When the U.S. Supreme Court last week overturned Roe v. Wade, the dissenting justices wrote that the regressive ruling “places in jeopardy other rights, from contraception to same-sex intimacy and marriage.” Writing for the court’s Republican-appointed majority Justice Samuel Alito dismissed the concerns as foolish.
The far-right jurist suggested his center-left colleagues were simply trying to “stoke unfounded fear that our decision will imperil those other rights.”
As we discussed soon after, Alito probably should’ve taken a closer look at Justice Clarence Thomas’ concurrence, which called on the high court to also “reconsider” a series of prominent cases, which he said deserve to be overturned because they were “demonstrably erroneous decisions.”

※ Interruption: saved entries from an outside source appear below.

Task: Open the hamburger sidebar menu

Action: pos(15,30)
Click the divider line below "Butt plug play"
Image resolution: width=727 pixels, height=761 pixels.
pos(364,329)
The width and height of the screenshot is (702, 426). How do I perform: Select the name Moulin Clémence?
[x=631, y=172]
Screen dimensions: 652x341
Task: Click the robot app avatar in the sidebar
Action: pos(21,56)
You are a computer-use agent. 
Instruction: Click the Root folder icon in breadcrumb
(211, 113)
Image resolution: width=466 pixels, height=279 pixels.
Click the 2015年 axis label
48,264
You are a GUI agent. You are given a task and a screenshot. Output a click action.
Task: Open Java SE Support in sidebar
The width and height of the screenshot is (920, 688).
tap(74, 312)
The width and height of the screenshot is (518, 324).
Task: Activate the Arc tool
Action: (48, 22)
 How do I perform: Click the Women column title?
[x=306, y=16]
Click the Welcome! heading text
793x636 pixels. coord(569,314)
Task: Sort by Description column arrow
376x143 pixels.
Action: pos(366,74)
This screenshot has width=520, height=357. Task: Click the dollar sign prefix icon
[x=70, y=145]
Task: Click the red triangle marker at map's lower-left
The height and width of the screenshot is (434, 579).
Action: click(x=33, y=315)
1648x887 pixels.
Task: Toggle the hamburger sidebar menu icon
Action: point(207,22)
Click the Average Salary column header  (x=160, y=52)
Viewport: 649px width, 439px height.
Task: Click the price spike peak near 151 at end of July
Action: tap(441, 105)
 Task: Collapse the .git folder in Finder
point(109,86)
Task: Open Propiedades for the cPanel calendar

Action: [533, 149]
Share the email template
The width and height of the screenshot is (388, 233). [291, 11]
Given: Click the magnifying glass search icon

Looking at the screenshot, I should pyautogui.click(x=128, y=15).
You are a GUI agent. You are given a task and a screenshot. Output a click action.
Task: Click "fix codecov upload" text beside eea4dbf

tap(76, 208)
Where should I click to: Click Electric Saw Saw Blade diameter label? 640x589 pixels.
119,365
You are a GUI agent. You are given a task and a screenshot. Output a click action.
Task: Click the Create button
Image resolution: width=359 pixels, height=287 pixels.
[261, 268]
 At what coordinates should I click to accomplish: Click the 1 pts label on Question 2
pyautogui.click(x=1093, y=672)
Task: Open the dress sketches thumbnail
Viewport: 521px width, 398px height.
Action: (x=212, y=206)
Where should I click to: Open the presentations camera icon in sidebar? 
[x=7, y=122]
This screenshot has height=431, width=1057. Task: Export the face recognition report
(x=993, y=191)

Thomas pointed to three specific cases: Griswold v. Connecticut, which said a state can’t restrict married couples’ access to birth control; Lawrence v. Texas, which deemed anti-sodomy laws unconstitutional; and Obergefell v. Hodges, which established marriage equality at the national level.
For Thomas, now is the time to start turning back the clock in each of these areas, allowing states to restrict contraception access, marriage rights for same-sex couples, and even specific sex acts among consenting adults.
Some likely responded to Thomas’ concurring opinion with a shrug. After all, he’s just one justice. It’s not as if there are powerful officeholders in the United States ready to follow suit, right?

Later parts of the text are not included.